The most intense cycle of rate increases since the late 1980s did “not much” to cool price increases, he argued.
Falling inflation levels have little to do with the bank’s medicine and more to do with broader economic trends, said Norman, one of Britain’s most respected bosses.
He added that central bankers had only a “marginal effect” in helping inflation fall to 4 percent in January from its peak of 11.1 percent in October 2022.
The reference rate was increased 14 times since December 2021, causing pain for millions of borrowers. Since last fall it has remained at 5.25 percent.

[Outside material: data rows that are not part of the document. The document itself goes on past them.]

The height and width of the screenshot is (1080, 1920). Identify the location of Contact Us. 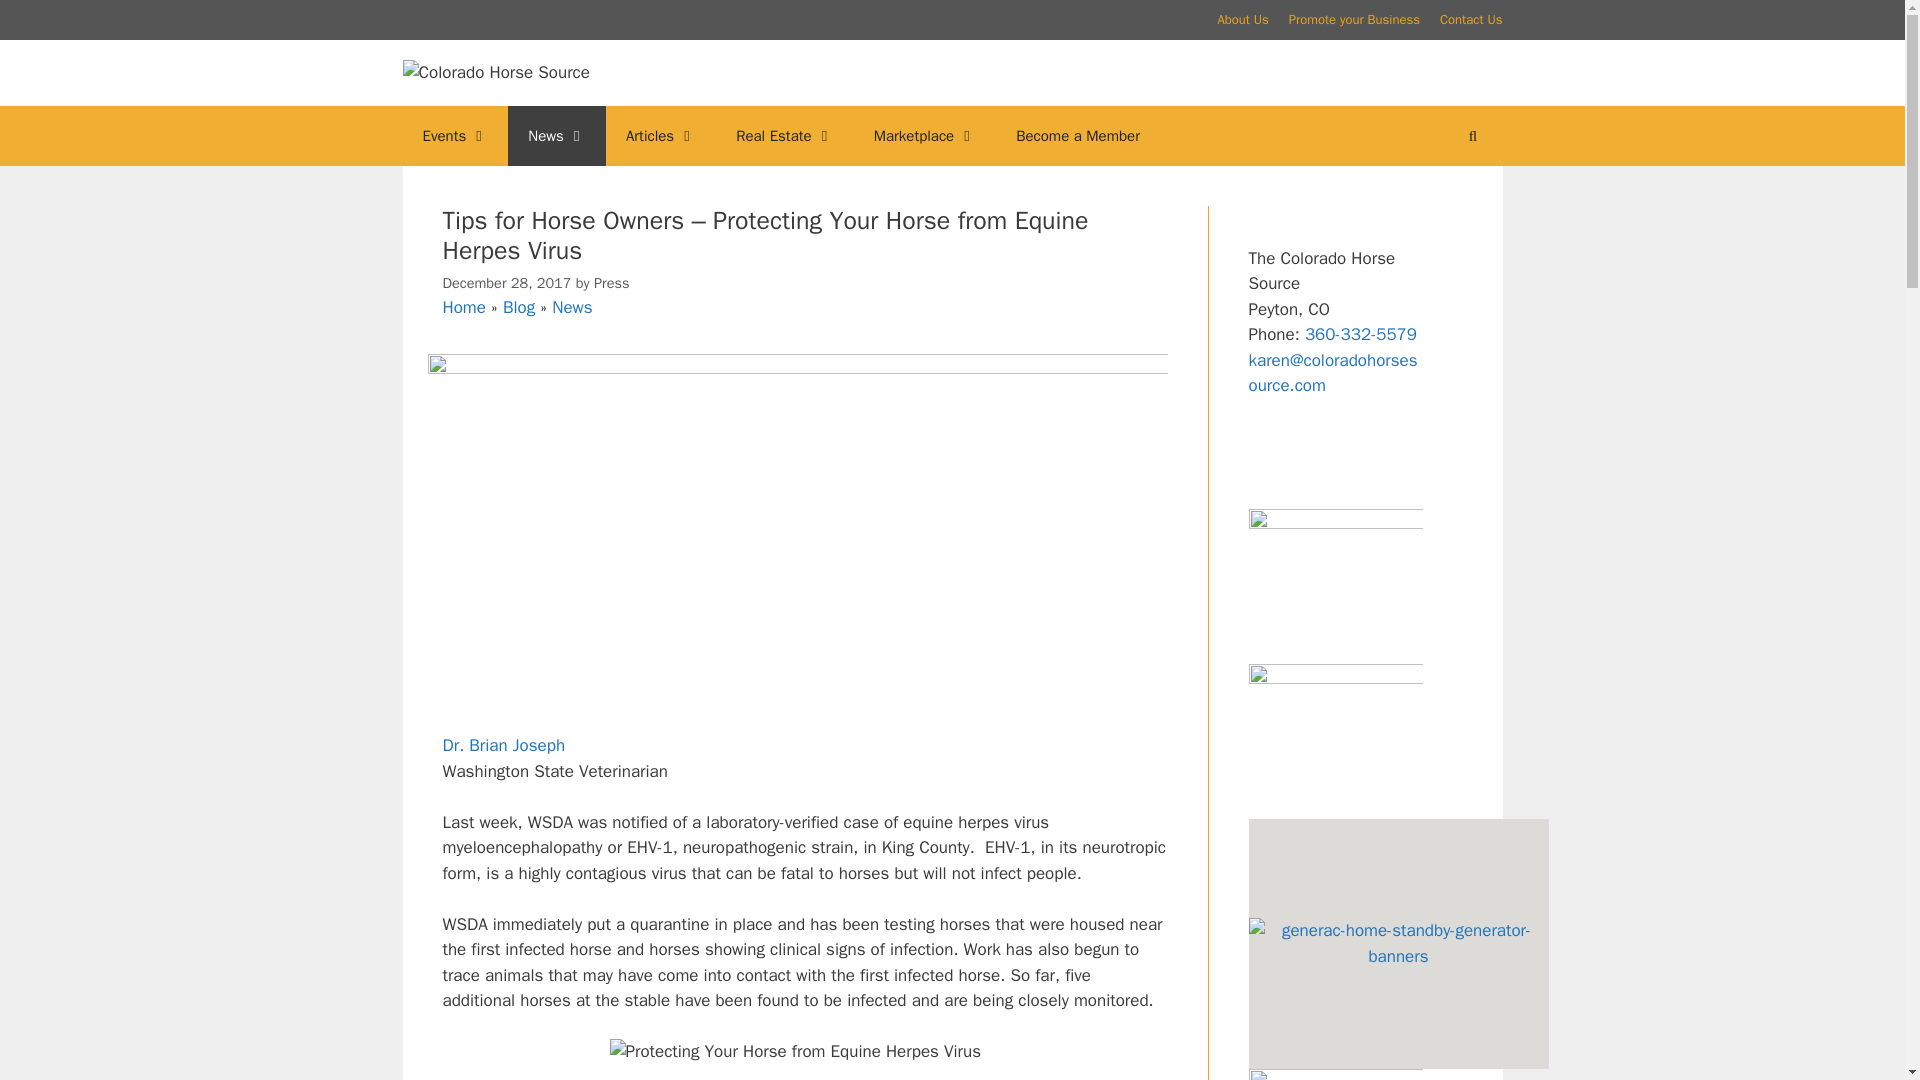
(1472, 19).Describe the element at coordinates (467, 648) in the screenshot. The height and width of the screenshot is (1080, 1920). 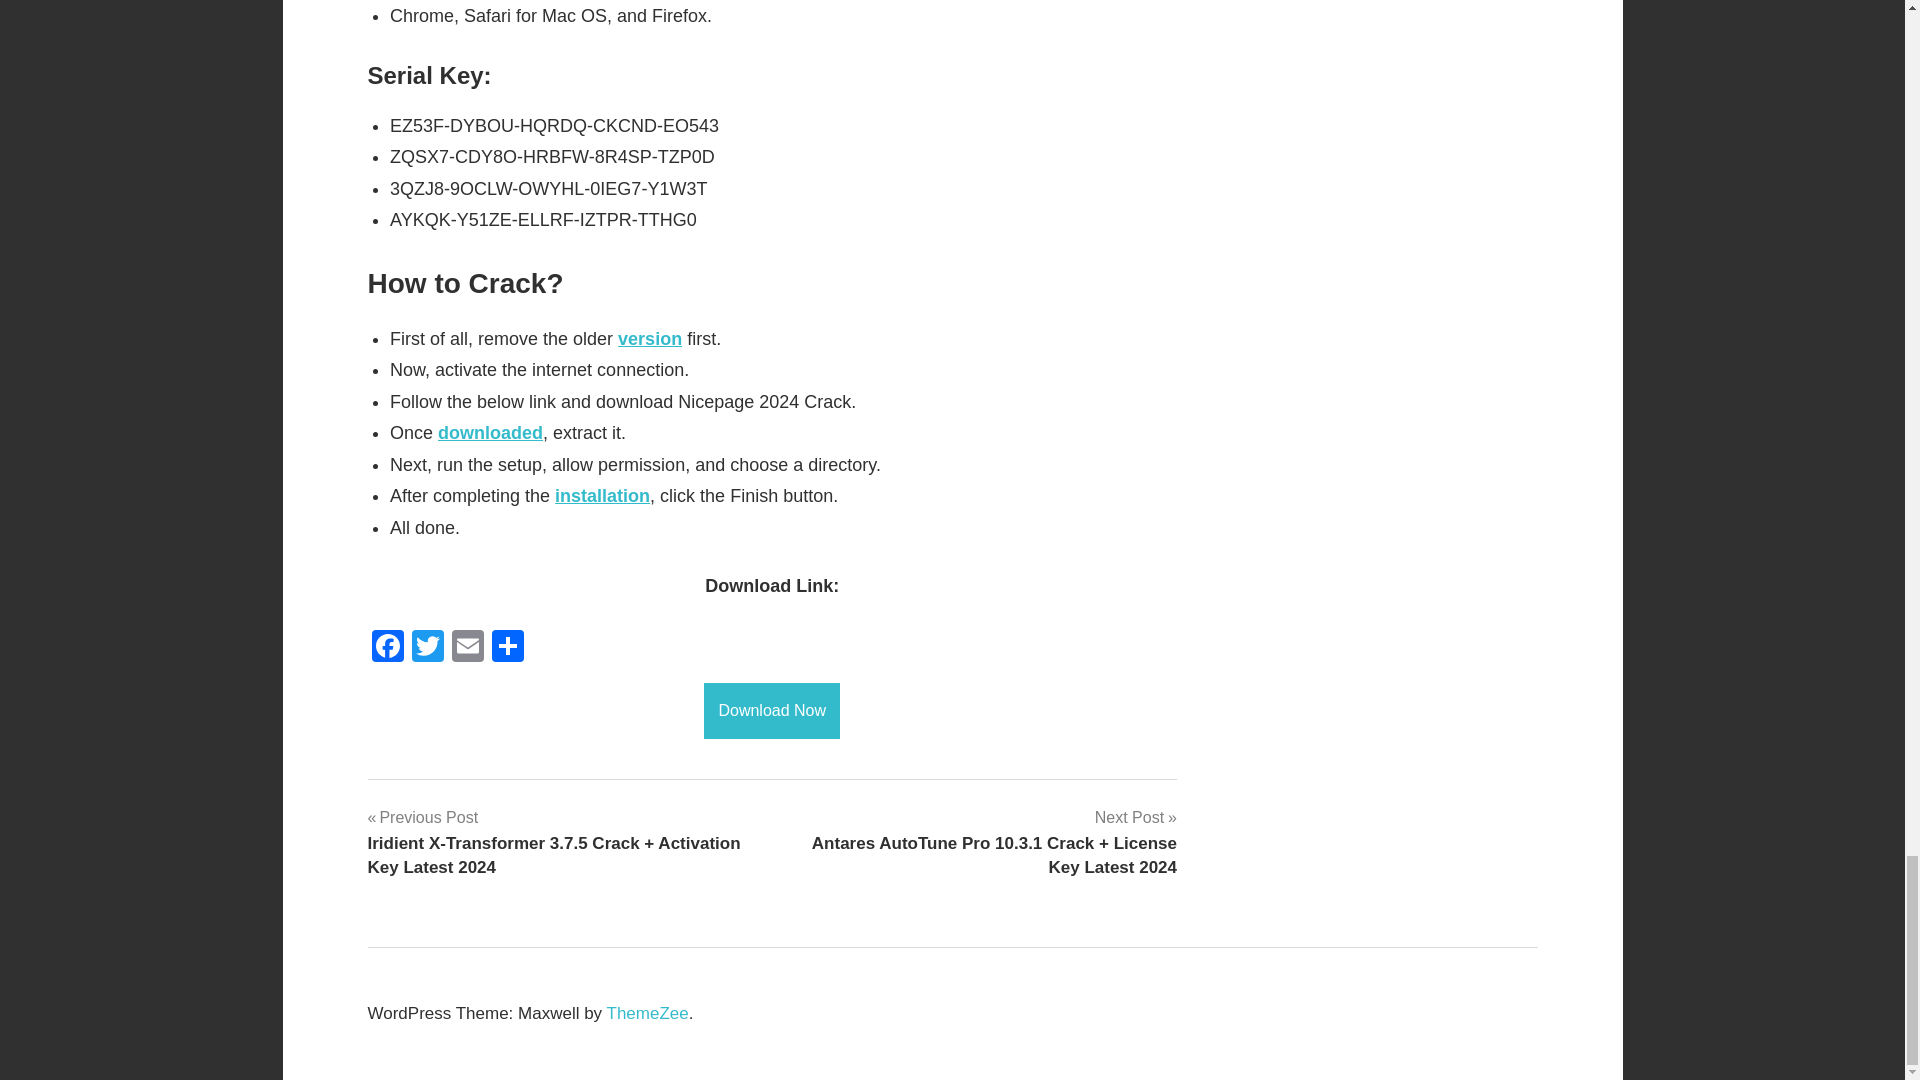
I see `Email` at that location.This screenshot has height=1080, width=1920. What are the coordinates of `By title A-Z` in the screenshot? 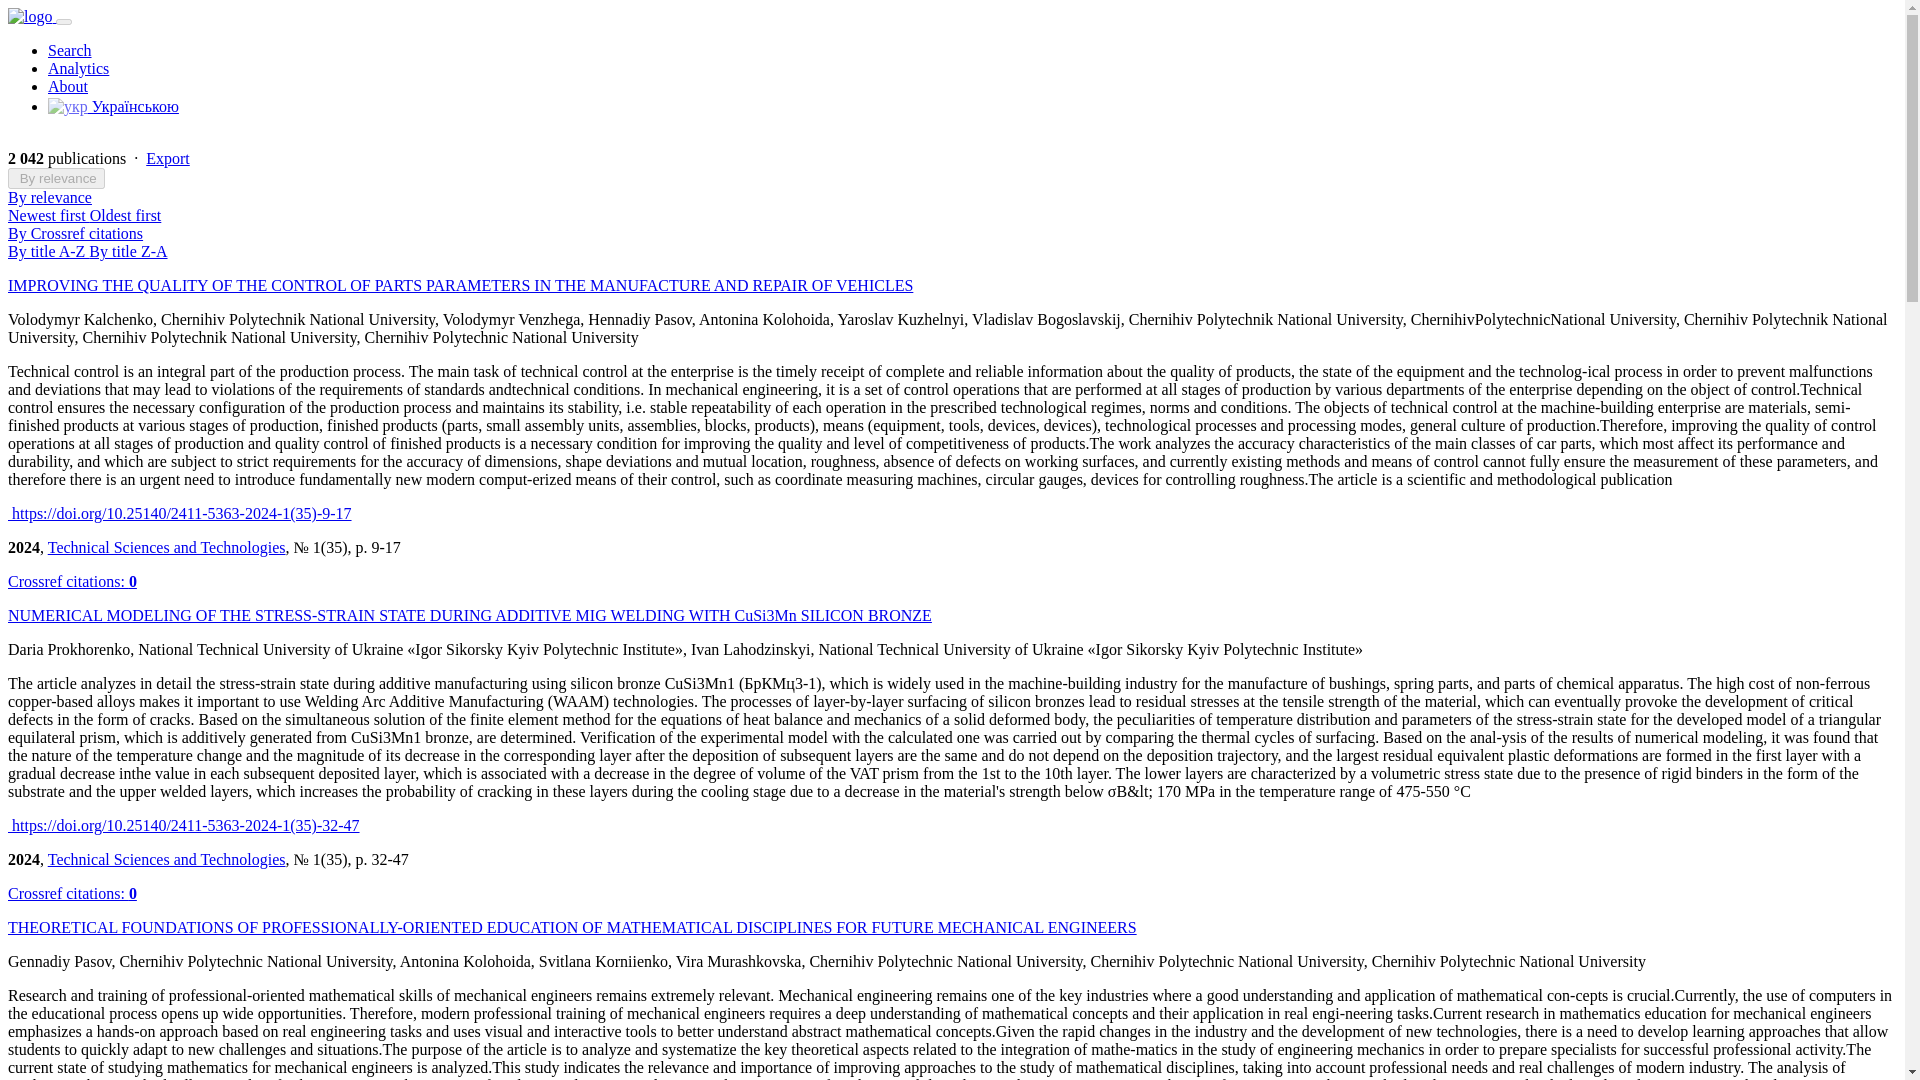 It's located at (48, 252).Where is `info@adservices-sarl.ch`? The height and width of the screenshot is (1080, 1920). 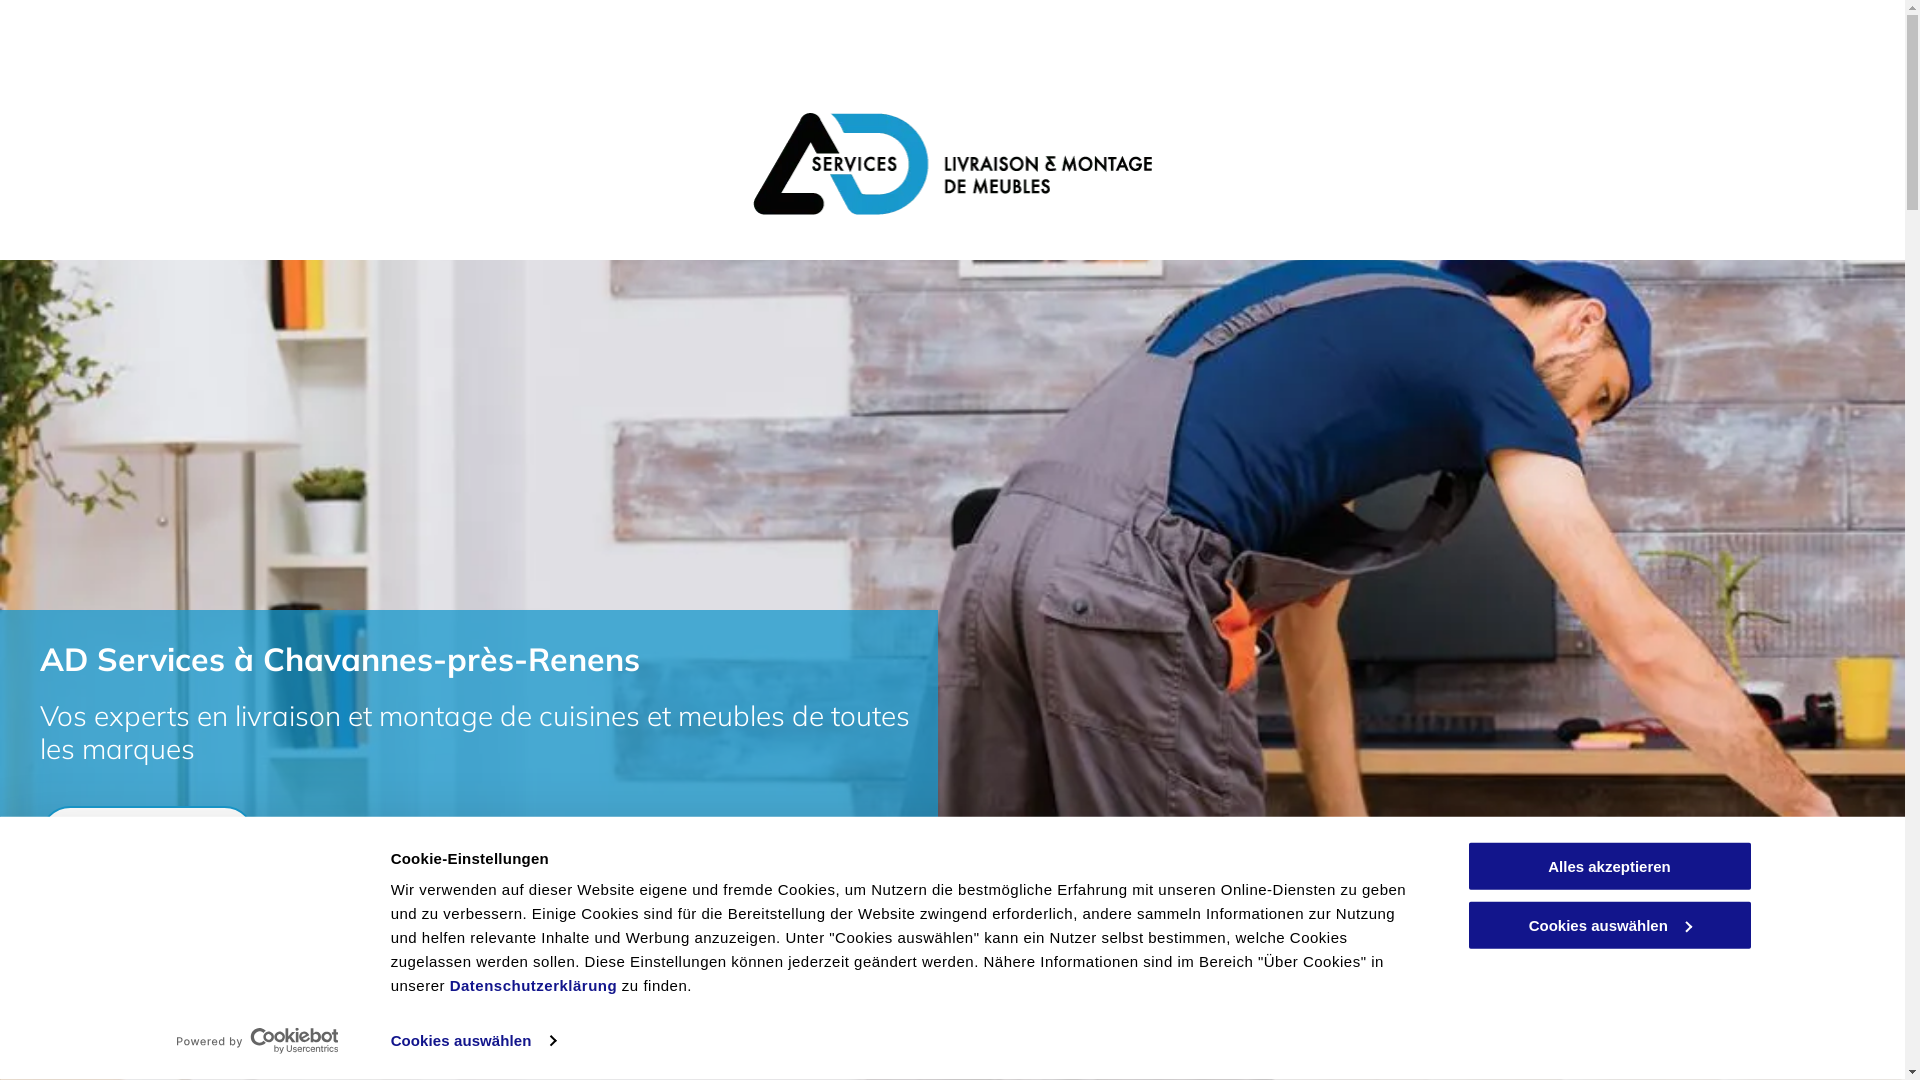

Norman said: ‘What we have shown over the last three years is that monetary policy is totally ineffective. There is a marginal effect, but inflation was driven by global macroeconomic prices. It did not influence the price of gas. It had no real relation to the price of food.’
“We probably sometimes listen too much to central bankers,” the former lawmaker told Bloomberg.
There are fresh hopes of a cut after Jeremy Hunt detailed a brighter outlook for the economy in last week’s Budget.
As Prime Minister Rishi Sunak prepares to go to the polls later this year, the Conservatives are hoping for a rate cut in the coming months.
Norman’s comments came days after its chief executive, Stuart Machin, warned that doing business in Britain is “like running up an escalator with a backpack on your back”. He argued that shops will be forced to raise prices if there is no intervention to help the High Street with difficult costs such as business rates.